28 octubre 2008



Currar para vivir o vivir para currar

Supongo que en otro tiempo tuve ilusiones de desempeñar algún trabajo concreto, pero el tiempo las fue derribando una a una. La miopía no me dejó trabajar en la policía, pero a la vez me libró de la mili. Mi interés por la política se diluyó pronto, sólo tuve que asomarme por una rendija de las cortinas para retirar la nariz de inmediato, aturdida por el hedor. Al poco tiempo me planteé trabajar en los juzgados, buscando la JUSTICIA con mayúsculas, pero también me rendí. Una pasantía con un alcóholico y un año sin cobrar un duro tuvieron la culpa. La leche, soy un fracasado, pensé. Ante tal desdicha, me puse de frente al mundo laboral y exclamé, (para mí mismo, no os creáis que monté un show) "juro que jamás volveré a pasar un mes sin cobrar" y me lancé a ganarme las lentejas al salvaje ruedo de la patronal.
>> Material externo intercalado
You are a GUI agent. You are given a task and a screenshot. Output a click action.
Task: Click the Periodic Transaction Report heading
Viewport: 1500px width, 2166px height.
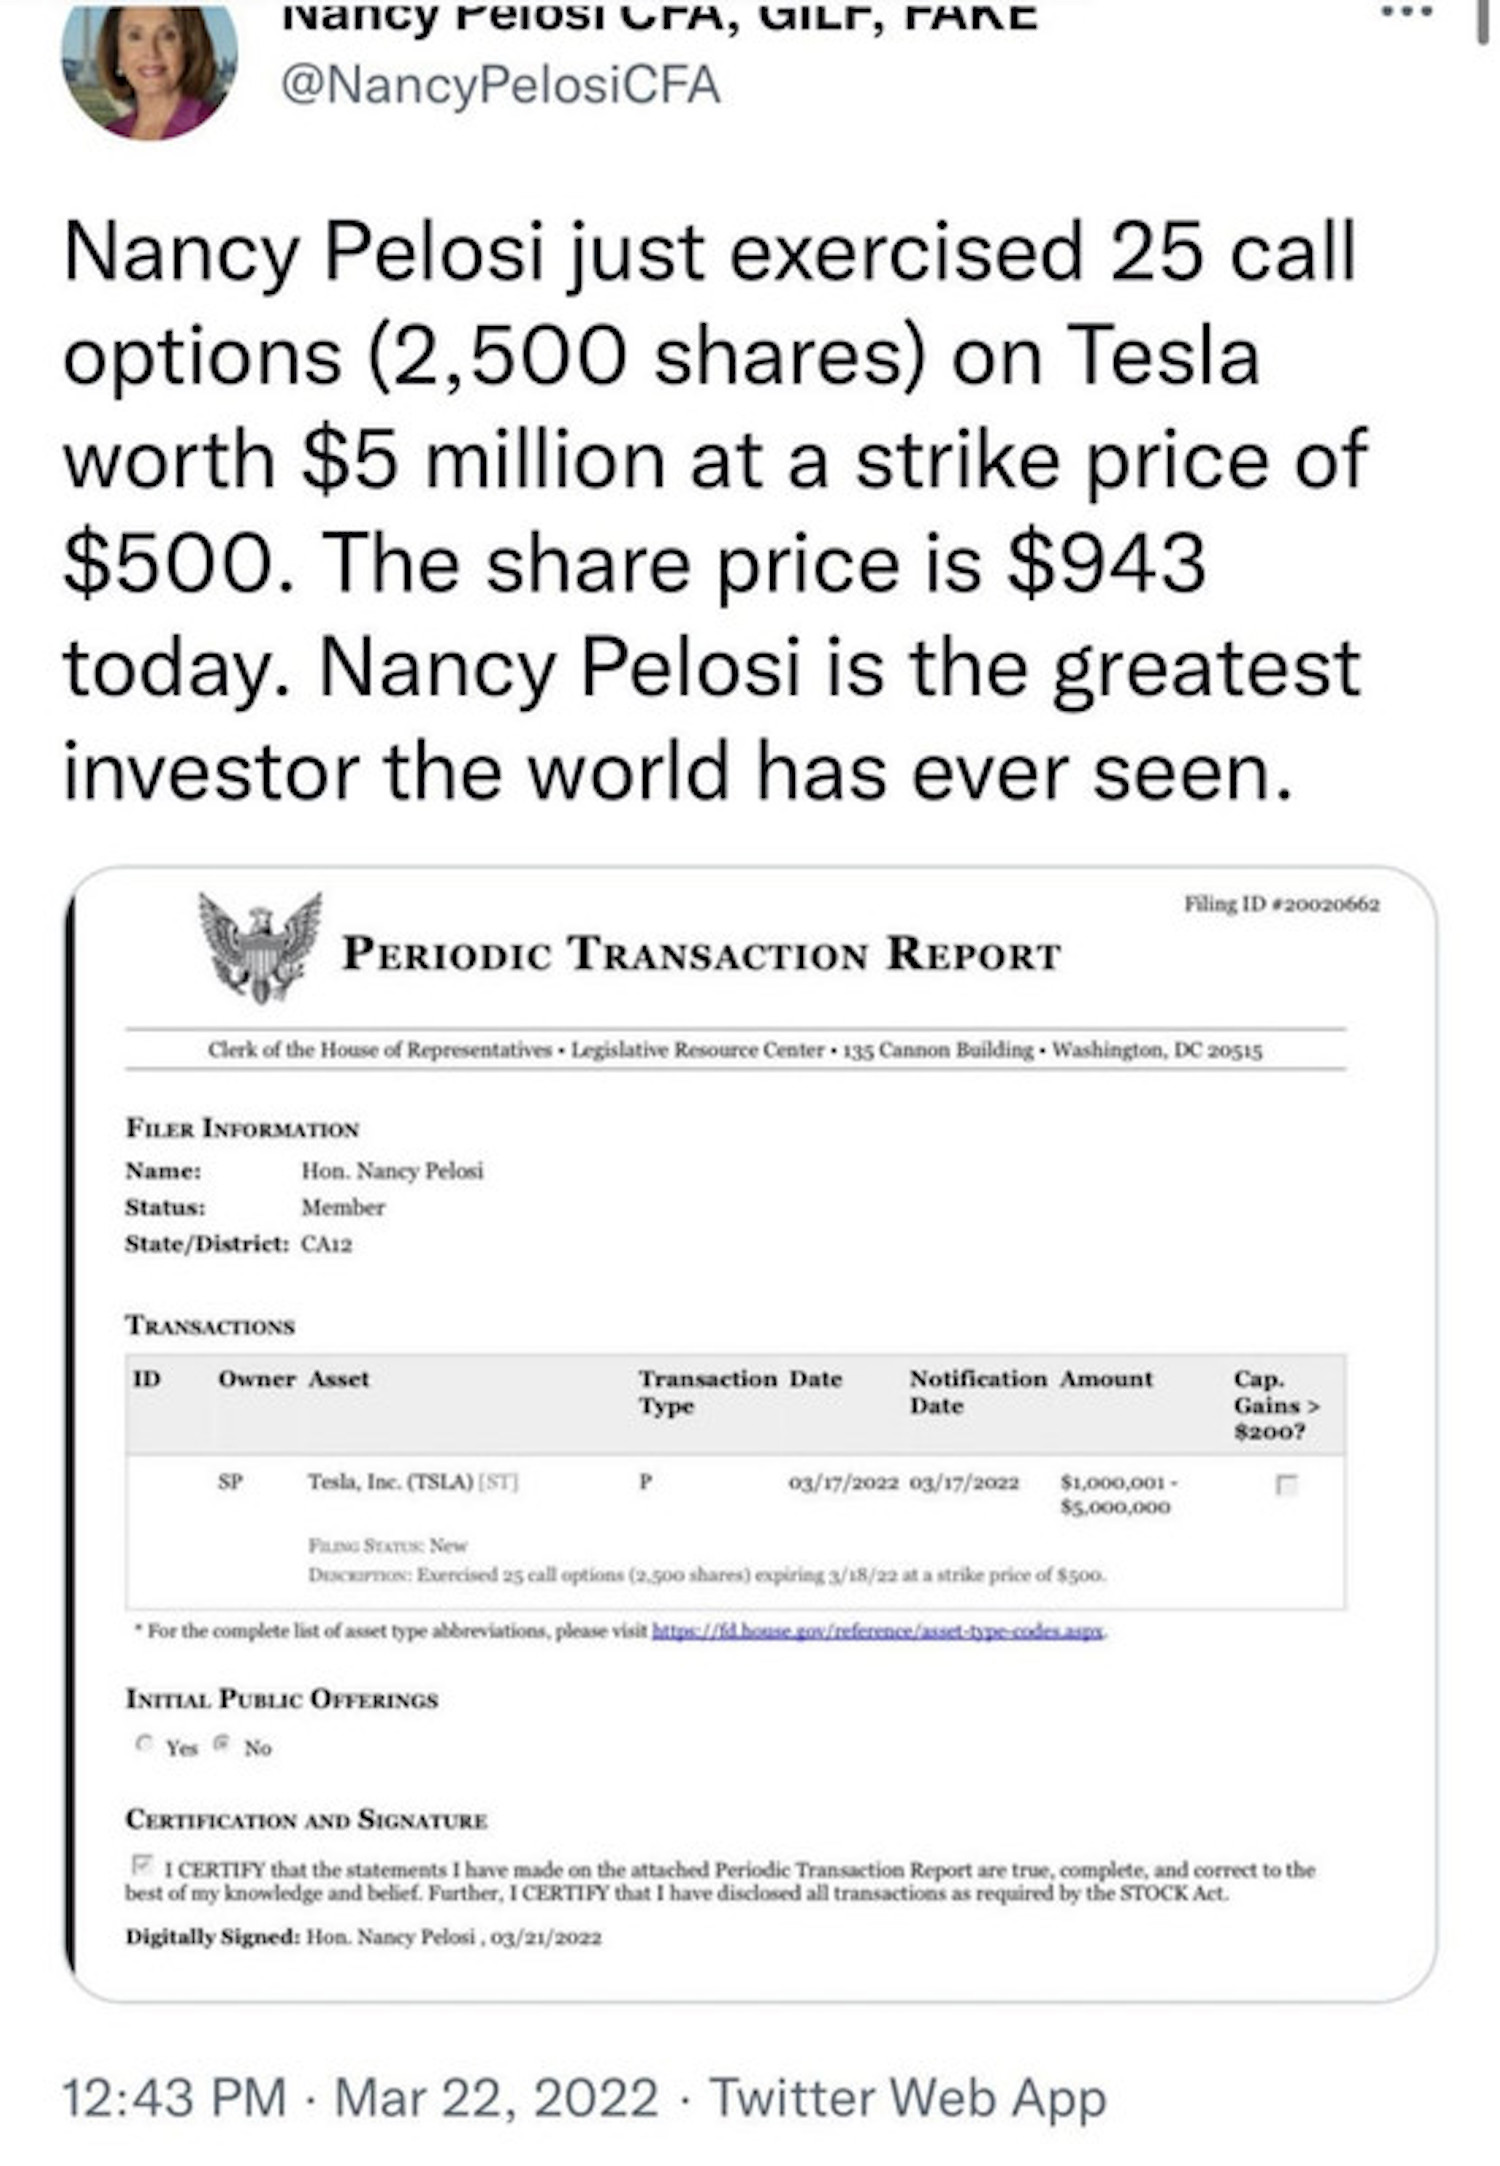(x=700, y=954)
Seguros, brokers, consultoras, en un año tuve tiempo de tocar varios palos y recibir otros cuantos (gané poco dinero y una maravillosa amiga, buen botín sin duda). Luego, el desarrollo laboral definitivo. Suelo decir que no trabajo en lo que más me gusta, sino en lo que mejor se me da. Espero que estos años sean lo suficientemente fructíferos como para dejar de trabajar en esto y comenzar, por fin, con algo que me apasione.